'Tis the season for delicious foods and our thoughts, naturally, have turned to food. From religious holidays to cultural celebrations, there are plenty of occasions around the world where stuffing yourself silly is not only encouraged, it's the main activity. So here are a few more of our favorite feast holidays around the world.
Scotland: Burns Night
Robert Burns is probably Scotland’s most famous poet and it’s no surprise therefore that the country celebrates his birthday each year on January 25th. The dinner starts with a bowl of soup but the star of the show is a traditional haggis. This savory parcel consists of the heart, liver and lungs of a sheep, minced up and flavored with spices, plus chopped onion, suet and oatmeal. Neeps and tatties are the traditional accompaniment. The resultant pudding used to be served in an animal’s stomach, but now artificial membrane is used. Burns’ poem, “Address to a Haggis” is read out at Burns Night suppers before everyone tucks in.
South Korea: Chuseok
Korea’s harvest festival draws city dwellers back to their family villages to tend gravestones and prepare a joint feast. Songpyeon is prepared on the eve of the festival, a type of rice cake filled with beans, seeds, nuts and honey. Much effort is put into making the songpyeon as pretty as possible, as this beauty is said to be replicated in a partner or child. Other dishes follow, including braised beef ribs known as galbi jjim, savory pancakes called jeon and japchae, or sweet potato noodles. Sweet treats collectively termed "hangwa" are also served.

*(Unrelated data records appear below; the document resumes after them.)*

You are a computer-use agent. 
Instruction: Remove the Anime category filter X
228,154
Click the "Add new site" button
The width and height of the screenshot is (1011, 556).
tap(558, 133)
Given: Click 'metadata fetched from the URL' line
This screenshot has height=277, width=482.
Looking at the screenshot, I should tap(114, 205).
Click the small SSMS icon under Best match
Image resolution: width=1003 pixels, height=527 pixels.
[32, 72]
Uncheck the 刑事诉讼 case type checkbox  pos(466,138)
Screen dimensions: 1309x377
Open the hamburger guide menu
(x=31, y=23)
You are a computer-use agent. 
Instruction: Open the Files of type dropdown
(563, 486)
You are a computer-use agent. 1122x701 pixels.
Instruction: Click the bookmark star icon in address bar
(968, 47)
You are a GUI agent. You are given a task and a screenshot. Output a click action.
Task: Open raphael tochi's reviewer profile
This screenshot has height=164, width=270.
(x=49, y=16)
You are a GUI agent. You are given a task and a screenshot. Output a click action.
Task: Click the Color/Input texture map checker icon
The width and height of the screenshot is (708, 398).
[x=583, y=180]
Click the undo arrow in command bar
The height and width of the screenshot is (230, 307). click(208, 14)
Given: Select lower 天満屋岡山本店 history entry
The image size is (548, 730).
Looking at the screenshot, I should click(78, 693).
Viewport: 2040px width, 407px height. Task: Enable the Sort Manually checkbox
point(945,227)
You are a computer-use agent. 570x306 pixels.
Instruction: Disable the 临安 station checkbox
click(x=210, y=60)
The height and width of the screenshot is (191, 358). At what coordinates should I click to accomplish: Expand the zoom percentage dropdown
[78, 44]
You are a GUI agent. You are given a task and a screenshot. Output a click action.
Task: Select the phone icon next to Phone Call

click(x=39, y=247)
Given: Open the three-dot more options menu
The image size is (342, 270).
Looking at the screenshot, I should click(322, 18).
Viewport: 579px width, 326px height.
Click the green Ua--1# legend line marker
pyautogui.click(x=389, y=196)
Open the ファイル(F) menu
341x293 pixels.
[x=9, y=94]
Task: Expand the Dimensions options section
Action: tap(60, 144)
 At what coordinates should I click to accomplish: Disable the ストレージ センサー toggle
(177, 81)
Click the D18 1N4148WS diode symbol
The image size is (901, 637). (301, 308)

Great Britain: Christmas dinner
In the UK, you won’t find a turkey served up as early as November, but they are the most commonly served bird at the Christmas table. Years ago, a goose would have been served, but these days most people prefer the leaner meat of a turkey. We serve it with roast potatoes – crispy on the outside and fluffy on the inside – as well as cranberry sauce, roast chestnut stuffing and a selection of vegetables. One in particular polarizes opinion—brussels sprouts are either adored or reviled. Rounding off this annual feast is a large slice of Christmas pudding, rich with fruit and nuts, and topped with a generous dollop of brandy butter. It’s customary for the pudding to contain a sixpence; the person who finds it will have good luck.
Why limit pancakes to just breakfast when you can enjoy them for a whole week? The week-long Maslenitsa festivities precede Lent and together with the burning of straw effigies, symbolize the end of winter and start of spring. The circular shapes of blinis, as pancakes are known in Russia, represent the sun. They’re packed full of butter (maslo means butter) and are topped with sour cream, jam, berries or—most decadently—caviar. Russians make blinis at home and then deliver them to friends and family. Later in the week you’ll see riders chase away winter on horseback and much eating, drinking and playing games.
Persian New Year marks the start of spring and certain foods form an important part of the proceedings. Seven symbolic foods can be found on the Haft-Seen table. The meal also has meaning. Ash-e reshteh, a noodle soup packed with spinach and herbs, represents the beginning of new life. Fish is also served, signifying the hope that food will be plentiful in the months to come. You’ll also find grape leaves stuffed with vegetables, rice and meat on the table – called dolme barg – plus rice flour cookies scented with rosewater and sprinkled with poppy seeds – they’re known as naan berenji.
France: La Fete des Rois
On January 6th, all over France you’ll find people eating a cake known as La Galette des Rois. It marks the feast day of Epiphany, a Christian feast day that signifies the embodiment of God in Jesus Christ. The cake is made with frangipane and puff pastry and is cut into slices. The youngest person present slides underneath the table and randomly allocates pieces of cake to all those present. One contains a toy; the person who receives it becomes “king” for the day and is encouraged to boss everyone else about.